Sócios do grupo JPupin voltam à recuperação judicial

O Grupo JPupin, um dos maiores produtores de grãos e fibras do país, obteve do Tribunal de Justiça de Mato Grosso (TJ-MT) uma decisão suspendendo um outro posicionamento do mesmo tribunal que interrompia a recuperação judicial dos sócios da empresa, o produtor José Pupin e sua esposa, Vera Pupin. Com isso, o casal, na condição de "firma individual de produtor rural" entrou novamente em recuperação judicial, conforme havia decidido em setembro de 2015 a Vara Cível de Campo Verde (MT).

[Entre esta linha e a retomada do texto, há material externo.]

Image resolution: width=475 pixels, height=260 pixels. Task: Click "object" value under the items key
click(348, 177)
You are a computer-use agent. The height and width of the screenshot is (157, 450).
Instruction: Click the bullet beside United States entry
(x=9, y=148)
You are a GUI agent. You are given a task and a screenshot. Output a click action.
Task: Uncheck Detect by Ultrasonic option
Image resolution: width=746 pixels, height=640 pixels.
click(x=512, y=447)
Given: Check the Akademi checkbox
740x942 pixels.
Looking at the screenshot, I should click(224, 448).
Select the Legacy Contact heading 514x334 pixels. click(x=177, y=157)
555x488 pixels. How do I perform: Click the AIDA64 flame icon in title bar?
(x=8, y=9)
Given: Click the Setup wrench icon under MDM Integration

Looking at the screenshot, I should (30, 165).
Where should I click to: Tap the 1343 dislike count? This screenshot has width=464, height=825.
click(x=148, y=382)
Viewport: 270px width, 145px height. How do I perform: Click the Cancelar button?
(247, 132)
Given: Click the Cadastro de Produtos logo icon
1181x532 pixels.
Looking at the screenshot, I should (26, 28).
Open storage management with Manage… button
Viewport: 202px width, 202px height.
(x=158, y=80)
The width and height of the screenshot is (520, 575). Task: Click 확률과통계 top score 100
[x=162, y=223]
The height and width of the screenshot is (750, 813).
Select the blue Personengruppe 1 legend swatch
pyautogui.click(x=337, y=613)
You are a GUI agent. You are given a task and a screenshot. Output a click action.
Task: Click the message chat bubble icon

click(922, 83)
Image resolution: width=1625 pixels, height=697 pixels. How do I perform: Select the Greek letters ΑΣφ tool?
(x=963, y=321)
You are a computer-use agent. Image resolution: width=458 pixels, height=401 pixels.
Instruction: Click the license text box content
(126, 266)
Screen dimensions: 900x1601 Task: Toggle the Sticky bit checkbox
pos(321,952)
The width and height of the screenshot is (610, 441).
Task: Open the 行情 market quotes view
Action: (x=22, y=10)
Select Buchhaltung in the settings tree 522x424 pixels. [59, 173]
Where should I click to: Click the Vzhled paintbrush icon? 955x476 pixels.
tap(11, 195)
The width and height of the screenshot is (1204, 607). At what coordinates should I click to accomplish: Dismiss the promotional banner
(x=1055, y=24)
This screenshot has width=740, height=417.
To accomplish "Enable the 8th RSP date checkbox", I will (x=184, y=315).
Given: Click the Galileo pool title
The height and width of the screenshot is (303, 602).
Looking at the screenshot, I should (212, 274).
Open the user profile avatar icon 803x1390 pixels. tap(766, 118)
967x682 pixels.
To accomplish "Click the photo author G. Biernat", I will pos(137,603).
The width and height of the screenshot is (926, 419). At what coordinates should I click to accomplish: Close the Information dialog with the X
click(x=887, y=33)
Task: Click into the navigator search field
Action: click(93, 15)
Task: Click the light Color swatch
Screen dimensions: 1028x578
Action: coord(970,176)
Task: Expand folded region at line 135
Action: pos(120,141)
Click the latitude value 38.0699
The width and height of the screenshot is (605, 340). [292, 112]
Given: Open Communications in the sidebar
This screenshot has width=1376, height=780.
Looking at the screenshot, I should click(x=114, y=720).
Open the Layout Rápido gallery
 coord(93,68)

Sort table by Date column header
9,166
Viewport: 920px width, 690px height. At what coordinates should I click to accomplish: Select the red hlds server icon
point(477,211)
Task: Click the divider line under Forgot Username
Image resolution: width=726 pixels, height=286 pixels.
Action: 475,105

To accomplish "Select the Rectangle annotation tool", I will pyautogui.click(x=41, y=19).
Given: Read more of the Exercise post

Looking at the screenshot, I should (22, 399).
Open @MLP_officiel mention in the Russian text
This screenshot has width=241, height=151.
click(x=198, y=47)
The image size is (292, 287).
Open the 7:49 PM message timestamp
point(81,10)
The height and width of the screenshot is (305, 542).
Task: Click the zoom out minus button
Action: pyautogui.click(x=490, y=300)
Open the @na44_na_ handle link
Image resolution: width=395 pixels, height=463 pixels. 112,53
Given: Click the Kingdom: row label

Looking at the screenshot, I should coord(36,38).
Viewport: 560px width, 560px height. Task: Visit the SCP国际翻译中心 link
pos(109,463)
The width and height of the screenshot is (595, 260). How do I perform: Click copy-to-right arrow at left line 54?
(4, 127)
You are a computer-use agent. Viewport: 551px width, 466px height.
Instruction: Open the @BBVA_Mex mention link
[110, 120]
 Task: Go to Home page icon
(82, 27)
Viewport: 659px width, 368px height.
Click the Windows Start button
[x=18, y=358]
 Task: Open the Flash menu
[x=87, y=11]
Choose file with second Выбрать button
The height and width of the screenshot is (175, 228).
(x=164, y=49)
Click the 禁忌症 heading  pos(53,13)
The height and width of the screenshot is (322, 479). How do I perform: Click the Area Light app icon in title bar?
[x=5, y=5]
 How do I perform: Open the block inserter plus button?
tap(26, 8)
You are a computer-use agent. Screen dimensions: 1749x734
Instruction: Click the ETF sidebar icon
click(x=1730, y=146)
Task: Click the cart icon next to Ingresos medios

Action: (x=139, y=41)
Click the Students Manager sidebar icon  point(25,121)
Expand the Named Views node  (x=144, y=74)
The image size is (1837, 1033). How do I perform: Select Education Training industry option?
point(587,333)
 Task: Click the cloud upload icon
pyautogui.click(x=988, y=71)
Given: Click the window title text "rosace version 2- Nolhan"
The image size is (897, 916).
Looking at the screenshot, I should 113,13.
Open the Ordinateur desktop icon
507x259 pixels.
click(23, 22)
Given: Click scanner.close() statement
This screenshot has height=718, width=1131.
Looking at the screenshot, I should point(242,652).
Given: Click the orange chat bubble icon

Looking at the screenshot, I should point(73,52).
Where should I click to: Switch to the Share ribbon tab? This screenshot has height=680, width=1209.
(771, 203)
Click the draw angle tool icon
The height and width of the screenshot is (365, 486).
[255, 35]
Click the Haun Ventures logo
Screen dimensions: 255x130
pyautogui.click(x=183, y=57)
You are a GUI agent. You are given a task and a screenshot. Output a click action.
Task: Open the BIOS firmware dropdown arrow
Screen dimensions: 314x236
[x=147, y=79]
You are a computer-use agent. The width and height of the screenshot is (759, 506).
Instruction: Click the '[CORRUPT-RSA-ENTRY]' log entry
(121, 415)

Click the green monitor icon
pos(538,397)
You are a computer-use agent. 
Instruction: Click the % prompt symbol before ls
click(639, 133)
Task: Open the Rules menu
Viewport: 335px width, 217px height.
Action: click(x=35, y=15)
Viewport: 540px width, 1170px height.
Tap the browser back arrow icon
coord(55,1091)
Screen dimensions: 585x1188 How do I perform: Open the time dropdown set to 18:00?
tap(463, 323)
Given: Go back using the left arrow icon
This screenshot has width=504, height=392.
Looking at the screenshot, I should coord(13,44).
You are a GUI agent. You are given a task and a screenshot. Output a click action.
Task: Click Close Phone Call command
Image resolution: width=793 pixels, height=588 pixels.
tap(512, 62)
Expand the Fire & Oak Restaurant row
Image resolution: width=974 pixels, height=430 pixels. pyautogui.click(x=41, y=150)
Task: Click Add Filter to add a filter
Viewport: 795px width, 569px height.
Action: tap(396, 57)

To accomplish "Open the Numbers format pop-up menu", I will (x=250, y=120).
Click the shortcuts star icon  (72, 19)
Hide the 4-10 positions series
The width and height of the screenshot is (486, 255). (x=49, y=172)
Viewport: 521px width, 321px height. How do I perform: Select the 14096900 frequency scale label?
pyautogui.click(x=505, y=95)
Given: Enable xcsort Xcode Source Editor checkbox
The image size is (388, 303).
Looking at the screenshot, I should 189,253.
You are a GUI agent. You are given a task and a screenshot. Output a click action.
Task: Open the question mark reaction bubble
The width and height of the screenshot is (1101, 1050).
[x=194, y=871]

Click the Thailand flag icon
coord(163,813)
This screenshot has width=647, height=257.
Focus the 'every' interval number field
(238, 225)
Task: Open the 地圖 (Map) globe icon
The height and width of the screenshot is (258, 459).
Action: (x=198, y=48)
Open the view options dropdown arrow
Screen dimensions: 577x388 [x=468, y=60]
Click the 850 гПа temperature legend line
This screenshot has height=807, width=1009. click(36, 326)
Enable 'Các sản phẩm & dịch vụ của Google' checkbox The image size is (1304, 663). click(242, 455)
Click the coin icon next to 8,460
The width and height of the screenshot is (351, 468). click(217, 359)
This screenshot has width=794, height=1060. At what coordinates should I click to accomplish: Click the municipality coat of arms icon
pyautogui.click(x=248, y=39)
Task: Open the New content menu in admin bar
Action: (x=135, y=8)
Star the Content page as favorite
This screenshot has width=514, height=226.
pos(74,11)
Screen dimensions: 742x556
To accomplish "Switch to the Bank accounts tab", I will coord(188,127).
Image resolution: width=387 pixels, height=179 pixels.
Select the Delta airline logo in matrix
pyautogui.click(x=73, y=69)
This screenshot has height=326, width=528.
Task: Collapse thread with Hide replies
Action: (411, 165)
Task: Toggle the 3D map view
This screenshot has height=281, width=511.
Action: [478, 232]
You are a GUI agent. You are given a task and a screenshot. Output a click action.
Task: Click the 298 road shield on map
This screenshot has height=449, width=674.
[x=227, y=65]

Assim, todas as ações de execuções e arrestos de garantias que estavam sendo movidas por credores contra os sócios também estão suspensas. As pessoas jurídicas do Grupo JPupin estão em recuperação judicial desde o último trimestre de 2015. A decisão do TJ sobre os sócios só vale até o julgamento do recurso no Superior Tribunal Justiça (STJ).

O advogado do grupo, José Luis Finocchio Júnior, do escritório Finocchio&Ustra Sociedade de Advogados, explicou que a mudança de posicionamento do TJ-MT não considerou o mérito da questão, mas acatou o argumento da defesa de Pupin de que essa enxurrada de execuções e arrestos poderia comprometer o processo de recuperação judicial do grupo. "O risco era de que, quando viesse a decisão do STJ, a situação da empresa já estivesse muito delicada", afirmou Finocchio.

Dono de fazendas em Mato Grosso que somam 100 mil hectares cultivados com algodão, soja e milho, Pupin, na condição de pessoa física, estava tendo que se defender judicialmente de execuções e arrestos movidos por mais de dez credores, entre fundos de investimentos, bancos e empresas de insumos. O grupo e o casal que o controla declararam à Justiça dívidas de R$ 898 milhões, 50% desse total em dólar.